His gaze flicked to the envelope still crumpled in Connor's hand, then to Connor's pallor, and he masterfully suppressed his curiosity. Fern's dad could extract a secret from a stone. "Right," he said briskly. "Come on, Coraline. Let's give Mummy and Da a minute. Show me how high you made that tower."

Coral grabbed her fallen Lego blocks with a solemn nod and padded back to the living room. Holding her right hand carefully had become a habit. Harlan followed, throwing Fern a look over her shoulder that promised questions and cups of tea and tissues when the time came.

Connor hovered just outside the door, unsure of his welcome but desperate to stay. Fern sighed and stepped aside to let Connor pass. He hovered in the hall, looking rumpled and strange in his own home.

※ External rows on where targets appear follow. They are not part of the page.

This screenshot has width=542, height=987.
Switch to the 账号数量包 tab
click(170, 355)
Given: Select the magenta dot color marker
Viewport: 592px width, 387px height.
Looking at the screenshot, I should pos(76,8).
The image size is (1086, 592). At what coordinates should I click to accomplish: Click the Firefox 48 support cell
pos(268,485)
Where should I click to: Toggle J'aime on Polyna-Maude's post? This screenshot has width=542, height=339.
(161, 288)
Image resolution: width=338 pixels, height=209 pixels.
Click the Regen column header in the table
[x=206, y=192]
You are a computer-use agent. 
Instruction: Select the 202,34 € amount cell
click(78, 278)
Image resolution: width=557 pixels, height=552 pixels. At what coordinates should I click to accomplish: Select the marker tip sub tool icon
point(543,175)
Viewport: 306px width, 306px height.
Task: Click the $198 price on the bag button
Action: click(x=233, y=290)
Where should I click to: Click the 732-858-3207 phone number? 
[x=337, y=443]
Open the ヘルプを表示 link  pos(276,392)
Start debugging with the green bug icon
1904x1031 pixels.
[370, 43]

"I'll... help with dinner," he said, after a beat. "You've... you've got work to catch up on."

She had, technically: reports, emails, the endless admin that never stopped. But right now, the thought of facing a screen made her want to curl up and die.

"Sure," she said instead, her shoulders dipping. "Thanks."

He nodded, almost grateful, and headed for the kitchen. She heard the familiar sounds of cupboards opening, the fridge door, the clatter of pans. Once, those noises had meant comfort, with Connor whistling off-key, wrangling pasta and sauce while Coral lined up her plastic animals on the table.

Now they only made the sorrow in her heart rise like an unstoppable wave. It felt like the slow death of a dream.